McIlroy, making his first start since missing the cut at The Masters, finished 31st in a star-studded field featuring six of the world’s top 10.
A final round three-under 68 sealed the 29-year-old Clark’s fourth consecutive round in the 60’s, a composed closer after a scintillating 63 on Saturday had given him a two-shot lead over Schauffele heading into the closing round.
Clark escapes a bunker during the final round.
Having turned pro in 2017, Clark was five years and 133 PGA Tour starts without a win. After finishing sixth at the Corales Puntacana Championship in the Dominican Republic in March, the American began to think that he might never taste victory.
“I know that sounds crazy because I’ve only been out here five years, but I had a lot of chances to where I was within two or three shots either going into the back nine or starting on a Sunday and I always seem to fall short, and not only that, but seem like I fell back in positions,” Clark admitted.
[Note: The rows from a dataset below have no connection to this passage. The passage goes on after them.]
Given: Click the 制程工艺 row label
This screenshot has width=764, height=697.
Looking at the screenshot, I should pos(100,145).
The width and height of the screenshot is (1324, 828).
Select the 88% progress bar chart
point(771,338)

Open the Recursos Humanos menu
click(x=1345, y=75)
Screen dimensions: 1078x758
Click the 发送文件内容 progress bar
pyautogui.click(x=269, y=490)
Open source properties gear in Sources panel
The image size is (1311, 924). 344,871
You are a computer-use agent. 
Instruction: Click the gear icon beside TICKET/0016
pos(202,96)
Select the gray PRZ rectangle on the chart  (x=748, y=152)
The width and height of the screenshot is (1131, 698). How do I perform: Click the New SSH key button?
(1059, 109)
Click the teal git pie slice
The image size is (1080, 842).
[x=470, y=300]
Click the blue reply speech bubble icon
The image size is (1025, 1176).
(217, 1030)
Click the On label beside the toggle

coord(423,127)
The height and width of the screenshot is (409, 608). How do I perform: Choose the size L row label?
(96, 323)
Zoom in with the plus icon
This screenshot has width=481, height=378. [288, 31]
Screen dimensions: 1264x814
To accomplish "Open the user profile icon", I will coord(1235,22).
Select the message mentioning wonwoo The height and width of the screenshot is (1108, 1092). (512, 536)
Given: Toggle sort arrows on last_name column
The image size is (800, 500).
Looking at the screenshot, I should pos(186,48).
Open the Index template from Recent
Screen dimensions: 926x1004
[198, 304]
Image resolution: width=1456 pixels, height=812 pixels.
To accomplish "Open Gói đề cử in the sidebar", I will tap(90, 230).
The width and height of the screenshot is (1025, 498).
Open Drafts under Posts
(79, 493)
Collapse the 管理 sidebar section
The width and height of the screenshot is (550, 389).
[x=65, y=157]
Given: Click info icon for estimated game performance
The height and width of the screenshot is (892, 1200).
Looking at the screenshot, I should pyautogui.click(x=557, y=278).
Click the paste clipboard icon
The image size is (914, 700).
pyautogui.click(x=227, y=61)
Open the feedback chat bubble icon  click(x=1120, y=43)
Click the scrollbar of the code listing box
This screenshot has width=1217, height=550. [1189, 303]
“There was multiple texts and calls and times when I was so frustrated with people in my camp where I didn’t think I would ever win and I was like, ‘Let’s just stop talking about it,’ because I didn’t want to think about it. I said maybe that’s just not in the cards for me.
“So being in the position this time, I was like, ‘Well, we know what not to do.’”
Those lessons were tested immediately Sunday, as Clark opened with a bogey and remained at one-over approaching the eighth tee. However, a subsequent birdie, followed by four more across the first six holes of the back nine, saw him cruise home.
When he rolled home his closing bogey, Clark looked overcome with emotion. After embracing his caddie and Schauffele, he looked to be holding back tears as he saluted the crowd gathered at the 18th.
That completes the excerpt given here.